*Data for review*.
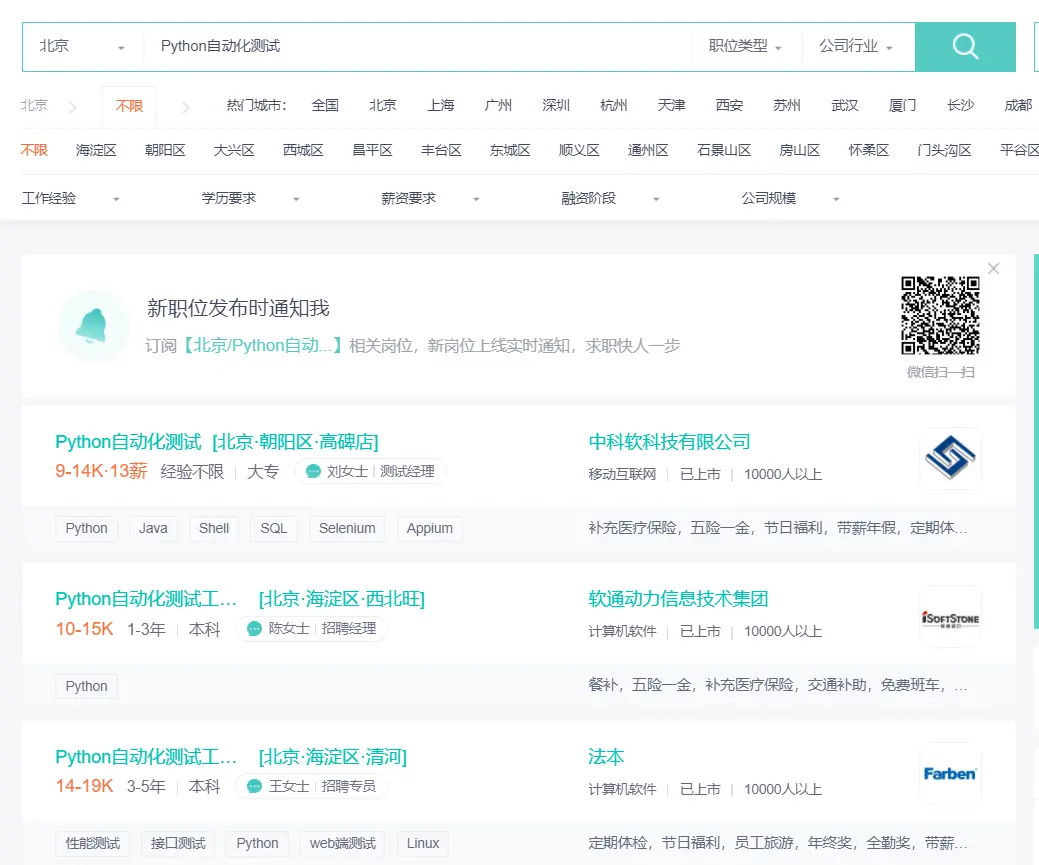The width and height of the screenshot is (1039, 865).
Task: Open the Python自动化测试 高碑店 job link
Action: (x=217, y=442)
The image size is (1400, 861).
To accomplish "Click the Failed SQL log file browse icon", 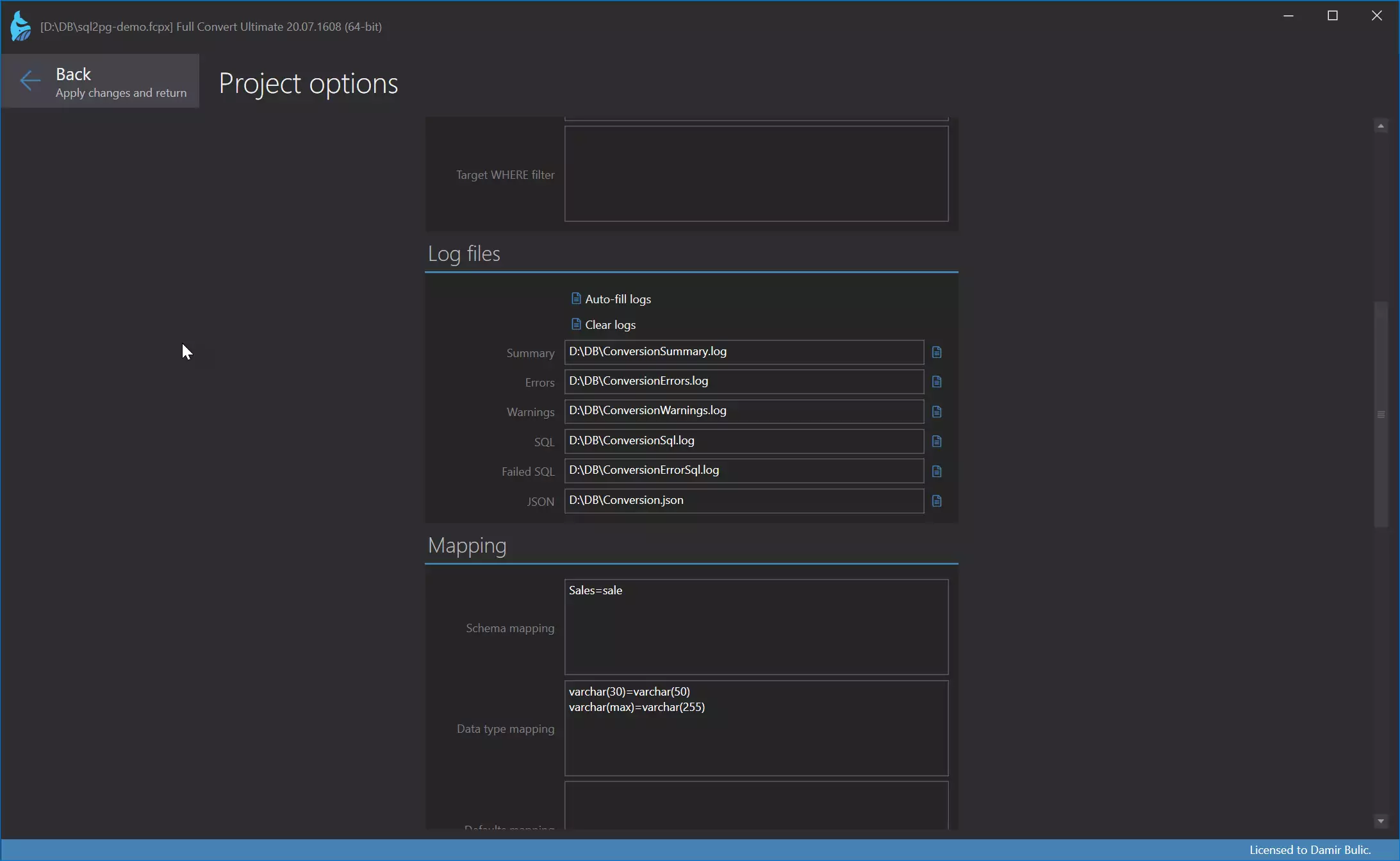I will click(936, 470).
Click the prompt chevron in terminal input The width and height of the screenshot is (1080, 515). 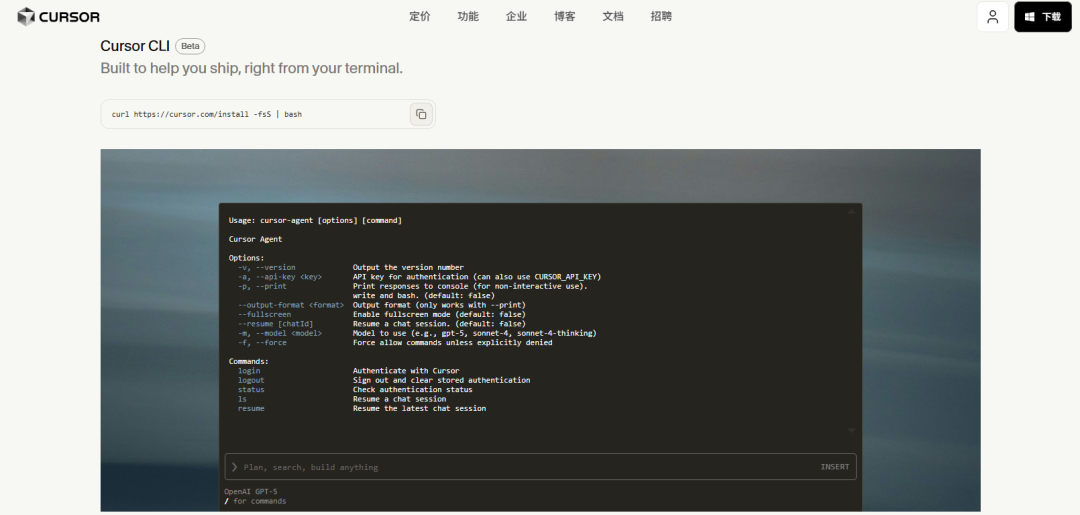pyautogui.click(x=234, y=467)
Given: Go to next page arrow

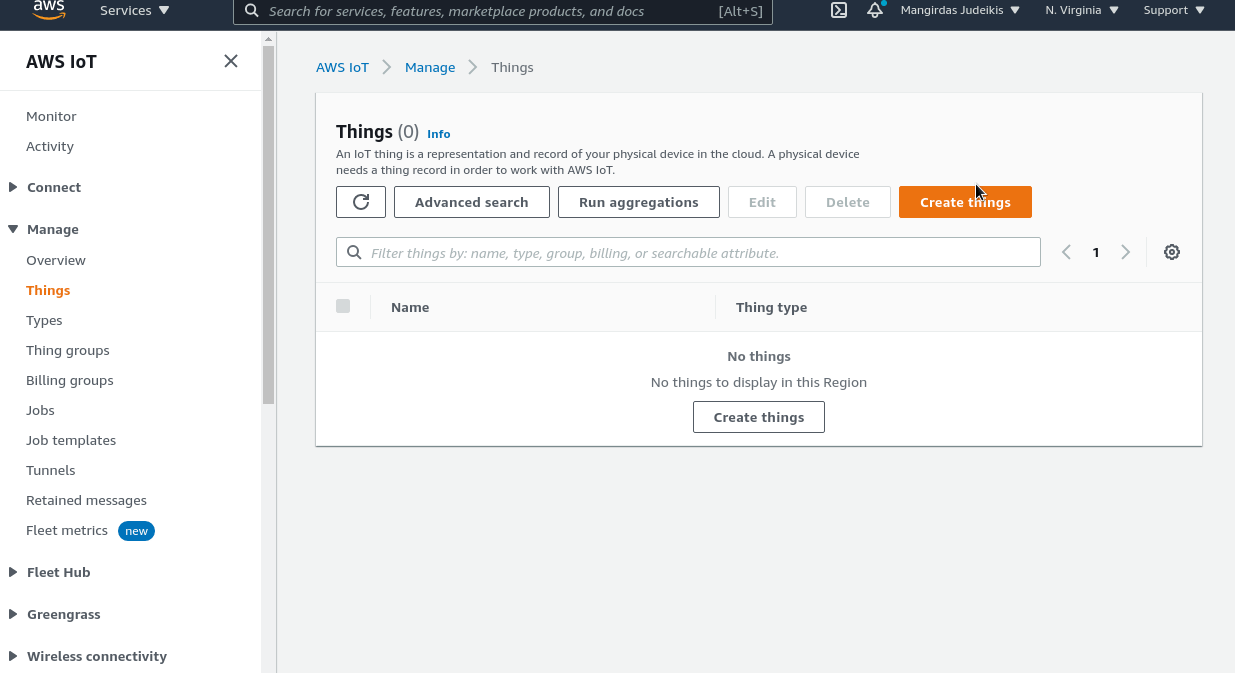Looking at the screenshot, I should [1125, 252].
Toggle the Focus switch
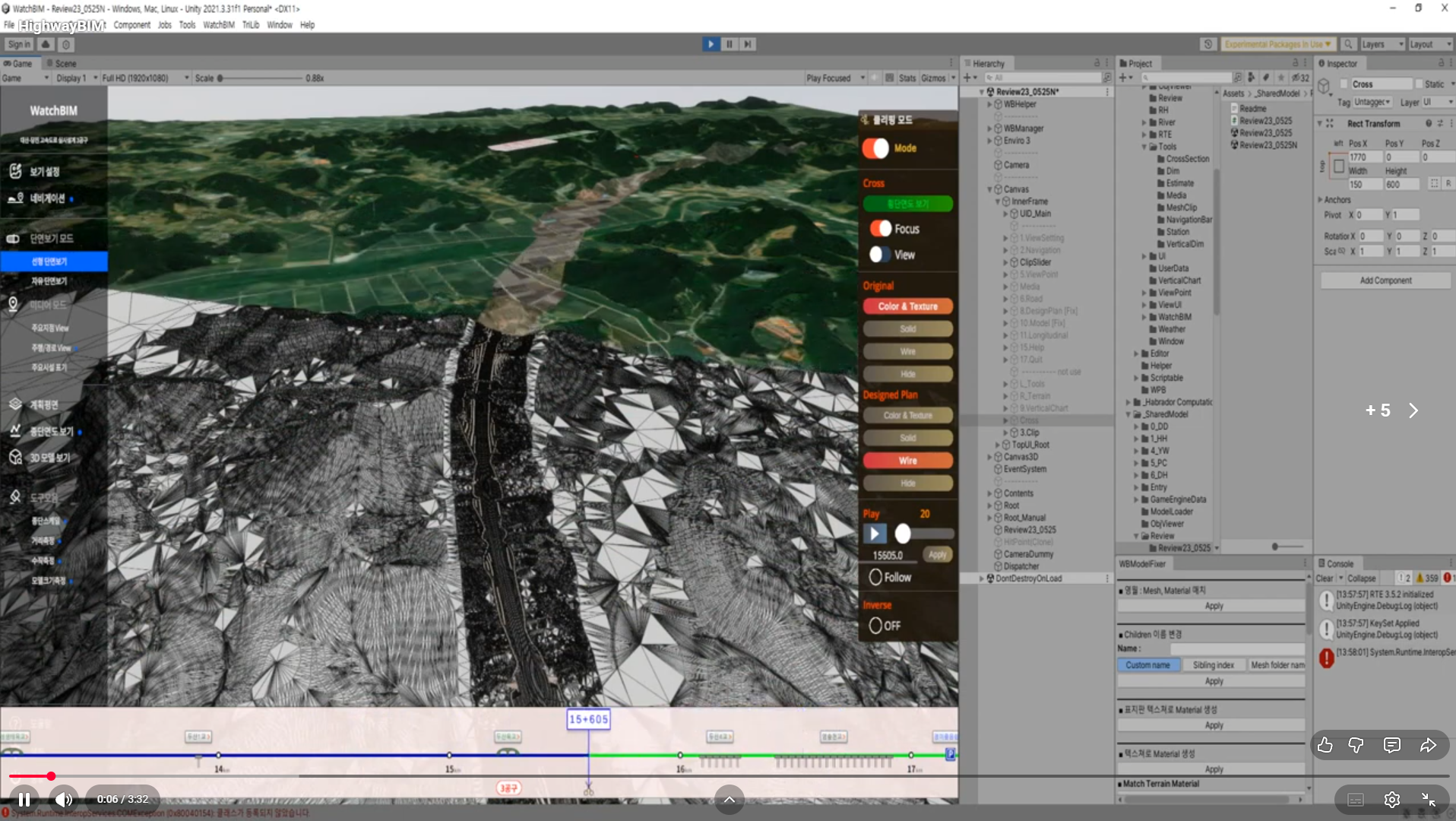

*Required action*.
Hand back exactly the lines from the one with "Given: Go to next page arrow" through the last line of the data above, both ends included, with every picture left out.

*Written reply*.
Given: Go to next page arrow

Looking at the screenshot, I should [1125, 252].
Toggle the Focus switch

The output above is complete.